In every challenge she’s faced this year, Stewart has lived up to the hype. One could compile a gigantic list of unreal statistics and records set in her first campaign, such as the WNBA’s all-time mark for defensive rebounds in a season or the most points scored by a Storm rookie.
It certainly helped having familiar teammates in Seattle. Kaleena Mosqueda-Lewis played three seasons with her at UConn, Jewell Loyd often played against those UConn teams, and Sue Bird had also known Stewart for many years. She couldn’t have asked for a better point guard to play alongside right away.
Nonetheless, Stewart’s peers were impressed by how quickly she adapted to the WNBA.
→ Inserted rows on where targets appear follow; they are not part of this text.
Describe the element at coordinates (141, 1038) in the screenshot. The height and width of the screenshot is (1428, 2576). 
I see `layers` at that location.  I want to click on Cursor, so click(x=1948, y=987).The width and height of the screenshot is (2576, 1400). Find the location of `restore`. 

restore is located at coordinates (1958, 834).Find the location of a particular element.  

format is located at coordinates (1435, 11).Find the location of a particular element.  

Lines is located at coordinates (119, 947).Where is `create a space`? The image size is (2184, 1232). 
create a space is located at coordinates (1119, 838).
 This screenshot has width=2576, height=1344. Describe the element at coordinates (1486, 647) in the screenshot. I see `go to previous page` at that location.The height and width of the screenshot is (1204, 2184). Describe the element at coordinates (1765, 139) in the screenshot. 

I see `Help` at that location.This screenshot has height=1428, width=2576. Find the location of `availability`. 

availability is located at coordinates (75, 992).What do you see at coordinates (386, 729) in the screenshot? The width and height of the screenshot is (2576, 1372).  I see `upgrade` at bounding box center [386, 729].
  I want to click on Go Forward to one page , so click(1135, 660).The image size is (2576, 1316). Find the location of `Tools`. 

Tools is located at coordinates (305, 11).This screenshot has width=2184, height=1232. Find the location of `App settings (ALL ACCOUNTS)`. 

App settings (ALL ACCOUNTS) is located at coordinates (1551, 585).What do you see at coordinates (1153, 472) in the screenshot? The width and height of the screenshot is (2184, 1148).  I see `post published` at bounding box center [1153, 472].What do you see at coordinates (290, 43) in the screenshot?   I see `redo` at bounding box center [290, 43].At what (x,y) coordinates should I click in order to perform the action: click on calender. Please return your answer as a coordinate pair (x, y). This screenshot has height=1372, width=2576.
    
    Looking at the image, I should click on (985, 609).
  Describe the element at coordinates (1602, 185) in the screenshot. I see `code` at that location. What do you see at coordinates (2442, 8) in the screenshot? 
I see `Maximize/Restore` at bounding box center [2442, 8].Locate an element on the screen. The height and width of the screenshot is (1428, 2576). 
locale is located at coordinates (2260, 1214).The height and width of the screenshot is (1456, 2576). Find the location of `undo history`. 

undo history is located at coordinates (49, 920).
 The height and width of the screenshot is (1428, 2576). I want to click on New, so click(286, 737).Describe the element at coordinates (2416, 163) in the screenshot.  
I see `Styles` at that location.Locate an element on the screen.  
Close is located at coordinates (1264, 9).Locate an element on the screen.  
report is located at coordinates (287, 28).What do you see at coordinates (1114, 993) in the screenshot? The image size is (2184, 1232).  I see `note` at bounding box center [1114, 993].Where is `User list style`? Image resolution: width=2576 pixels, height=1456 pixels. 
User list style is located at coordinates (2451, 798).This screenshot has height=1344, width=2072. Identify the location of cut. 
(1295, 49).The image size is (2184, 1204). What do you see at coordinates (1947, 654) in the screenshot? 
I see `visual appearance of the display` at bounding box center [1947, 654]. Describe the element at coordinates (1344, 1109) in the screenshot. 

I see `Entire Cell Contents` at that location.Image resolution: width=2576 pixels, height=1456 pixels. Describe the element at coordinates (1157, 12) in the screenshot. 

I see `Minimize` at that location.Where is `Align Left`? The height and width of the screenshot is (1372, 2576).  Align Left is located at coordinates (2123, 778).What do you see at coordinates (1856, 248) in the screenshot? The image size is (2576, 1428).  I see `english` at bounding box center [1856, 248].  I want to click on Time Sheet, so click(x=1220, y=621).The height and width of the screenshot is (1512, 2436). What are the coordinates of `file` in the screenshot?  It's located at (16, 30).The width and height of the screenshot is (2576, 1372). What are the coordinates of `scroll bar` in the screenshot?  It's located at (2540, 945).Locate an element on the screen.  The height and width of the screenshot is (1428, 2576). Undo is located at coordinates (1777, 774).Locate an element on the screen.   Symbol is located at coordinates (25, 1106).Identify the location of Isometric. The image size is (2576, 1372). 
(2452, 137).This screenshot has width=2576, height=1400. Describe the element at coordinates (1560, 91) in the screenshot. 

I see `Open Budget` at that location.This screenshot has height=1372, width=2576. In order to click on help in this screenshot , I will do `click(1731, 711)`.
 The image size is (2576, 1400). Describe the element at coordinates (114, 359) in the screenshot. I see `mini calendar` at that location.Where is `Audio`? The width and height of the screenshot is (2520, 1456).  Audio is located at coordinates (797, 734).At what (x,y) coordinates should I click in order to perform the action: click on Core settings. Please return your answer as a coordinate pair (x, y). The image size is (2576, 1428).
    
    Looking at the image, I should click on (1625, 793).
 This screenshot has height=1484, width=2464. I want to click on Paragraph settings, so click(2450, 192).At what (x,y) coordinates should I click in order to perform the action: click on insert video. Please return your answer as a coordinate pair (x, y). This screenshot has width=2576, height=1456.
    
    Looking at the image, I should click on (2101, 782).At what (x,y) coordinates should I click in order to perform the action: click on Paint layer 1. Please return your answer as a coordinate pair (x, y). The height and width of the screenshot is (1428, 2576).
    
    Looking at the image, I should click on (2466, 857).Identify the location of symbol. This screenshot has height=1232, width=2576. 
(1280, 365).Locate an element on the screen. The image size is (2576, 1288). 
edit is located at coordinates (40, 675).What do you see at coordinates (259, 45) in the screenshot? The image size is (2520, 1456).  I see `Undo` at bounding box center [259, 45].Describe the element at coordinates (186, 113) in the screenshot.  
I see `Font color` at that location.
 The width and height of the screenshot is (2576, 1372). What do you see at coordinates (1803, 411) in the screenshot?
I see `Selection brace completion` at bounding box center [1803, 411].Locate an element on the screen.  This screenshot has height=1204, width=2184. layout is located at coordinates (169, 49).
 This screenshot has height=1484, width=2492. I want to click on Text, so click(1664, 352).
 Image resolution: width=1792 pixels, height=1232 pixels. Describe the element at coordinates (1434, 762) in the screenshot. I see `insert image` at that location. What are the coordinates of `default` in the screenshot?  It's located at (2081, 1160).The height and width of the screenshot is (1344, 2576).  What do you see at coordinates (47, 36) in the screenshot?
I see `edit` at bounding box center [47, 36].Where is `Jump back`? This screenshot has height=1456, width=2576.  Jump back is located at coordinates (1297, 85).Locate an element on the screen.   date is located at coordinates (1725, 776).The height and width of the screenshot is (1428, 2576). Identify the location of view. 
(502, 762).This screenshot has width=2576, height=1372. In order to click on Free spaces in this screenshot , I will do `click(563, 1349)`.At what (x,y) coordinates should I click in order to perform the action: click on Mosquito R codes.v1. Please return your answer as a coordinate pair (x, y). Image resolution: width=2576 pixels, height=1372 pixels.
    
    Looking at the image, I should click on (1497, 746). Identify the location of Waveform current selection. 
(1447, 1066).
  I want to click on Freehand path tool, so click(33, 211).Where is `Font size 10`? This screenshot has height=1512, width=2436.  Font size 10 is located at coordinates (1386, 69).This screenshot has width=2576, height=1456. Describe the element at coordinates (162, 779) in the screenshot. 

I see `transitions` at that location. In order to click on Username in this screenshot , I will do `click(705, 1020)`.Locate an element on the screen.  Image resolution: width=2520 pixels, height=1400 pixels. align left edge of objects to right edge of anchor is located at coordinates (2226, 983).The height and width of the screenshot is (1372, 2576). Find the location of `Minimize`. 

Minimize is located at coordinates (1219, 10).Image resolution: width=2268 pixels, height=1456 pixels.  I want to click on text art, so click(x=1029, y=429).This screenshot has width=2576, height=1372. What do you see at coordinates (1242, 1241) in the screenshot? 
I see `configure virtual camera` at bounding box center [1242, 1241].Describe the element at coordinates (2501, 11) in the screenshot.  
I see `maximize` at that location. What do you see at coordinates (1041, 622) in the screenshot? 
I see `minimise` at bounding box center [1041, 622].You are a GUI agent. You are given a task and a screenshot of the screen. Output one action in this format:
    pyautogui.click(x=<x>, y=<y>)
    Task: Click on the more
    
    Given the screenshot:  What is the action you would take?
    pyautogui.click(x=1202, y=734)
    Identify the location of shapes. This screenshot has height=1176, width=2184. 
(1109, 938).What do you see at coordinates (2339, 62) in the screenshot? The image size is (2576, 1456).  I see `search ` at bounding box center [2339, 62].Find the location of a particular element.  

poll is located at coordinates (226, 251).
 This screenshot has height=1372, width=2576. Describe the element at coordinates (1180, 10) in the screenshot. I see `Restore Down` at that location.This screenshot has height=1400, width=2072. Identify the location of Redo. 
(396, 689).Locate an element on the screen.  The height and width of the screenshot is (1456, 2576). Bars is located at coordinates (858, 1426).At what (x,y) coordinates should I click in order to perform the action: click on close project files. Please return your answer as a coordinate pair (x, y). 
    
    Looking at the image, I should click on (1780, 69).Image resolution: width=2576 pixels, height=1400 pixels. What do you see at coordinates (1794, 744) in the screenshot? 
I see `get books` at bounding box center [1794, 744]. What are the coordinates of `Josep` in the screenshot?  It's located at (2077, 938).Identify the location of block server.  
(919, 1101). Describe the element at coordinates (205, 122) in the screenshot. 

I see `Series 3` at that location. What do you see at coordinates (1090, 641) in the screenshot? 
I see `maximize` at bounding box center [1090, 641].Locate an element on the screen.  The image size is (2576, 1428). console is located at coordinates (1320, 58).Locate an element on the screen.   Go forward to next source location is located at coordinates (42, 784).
“She really handled everything with such ease,” Bird said. “And it can be hard. There’s a lot of hype being the No. 1 pick, a lot of hype coming off the college career she had. And she just handled it. What really stuck out to me the most was the maturity in which she did handle it. She’s a very easygoing person anyways, so she just got the job done and handled it.”
On Thursday the inevitable was announced: After sweeping the Rookie of the Month awards, Stewart officially won Rookie of the Year. But not only did her season prove that Seattle made the right choice with the No. 1 pick, Stewart also proved to be one of the most impactful players in the entire WNBA.
The 6-4 forward averaged 18.3 points (sixth in the league), 9.3 rebounds (second) and 1.9 blocks per game (third) while shooting 45.7 percent overall and 33.8 percent from three-point range. She also averaged 1.2 steals and dished out 3.4 assists per contest, which ranked third among all true frontcourt players. Stewart led the league in plus-minus – which measures a team’s success with a certain player on and off the court – and ranked third in estimated impact behind MVP Nneka Ogwumike and runner-up Tina Charles.
The Storm improved in numerous statistical categories from 2015 to 2016, and much of that can be attributed to other players making individual strides. But Stewart’s presence – specifically the attention she demands on offense and her versatility on defense – undoubtedly made it easier on her teammates.
Most importantly, Stewart helped Seattle reach its first postseason since 2013.
“I think we did well at adapting to her strengths,” Mosqueda-Lewis said. “We tried to, not necessarily work everything around her, but try to form everything to where she would succeed. And whenever she did great, our team did great. That’s something we all took into consideration when we played. Whether or not she was the one scoring, it’s always good for our team when she touches the ball or is involved in some way.”
So after a remarkable rookie season, what should we expect from Stewart in the near future? Well, in college her biggest jump in terms of statistical improvement was from freshman to sophomore year. Stewart’s sophomore season at UConn actually featured the highest scoring average of her career.
In the offseason, Stewart is going to play for Shanghai in China’s WCBA, where she’ll go up against Loyd, Crystal Langhorne and other WNBA stars. The WCBA season is just four months, which will allow Stewart some time to recover for Storm training camp after an insanely busy 2016.
The Rookie of the Year believes this season was just the beginning of a special run in Seattle.
“My first year went even better than I thought it was going to go,” Stewart said. “To be able to adjust as quickly as I could, make an impact on the Storm and make an impact on the WNBA, it was huge. My goal coming in was to get the team to the playoffs, and that’s what we did. Looking to next year, we’re going to do even more than that. We’ll have bigger goals and higher aspirations.”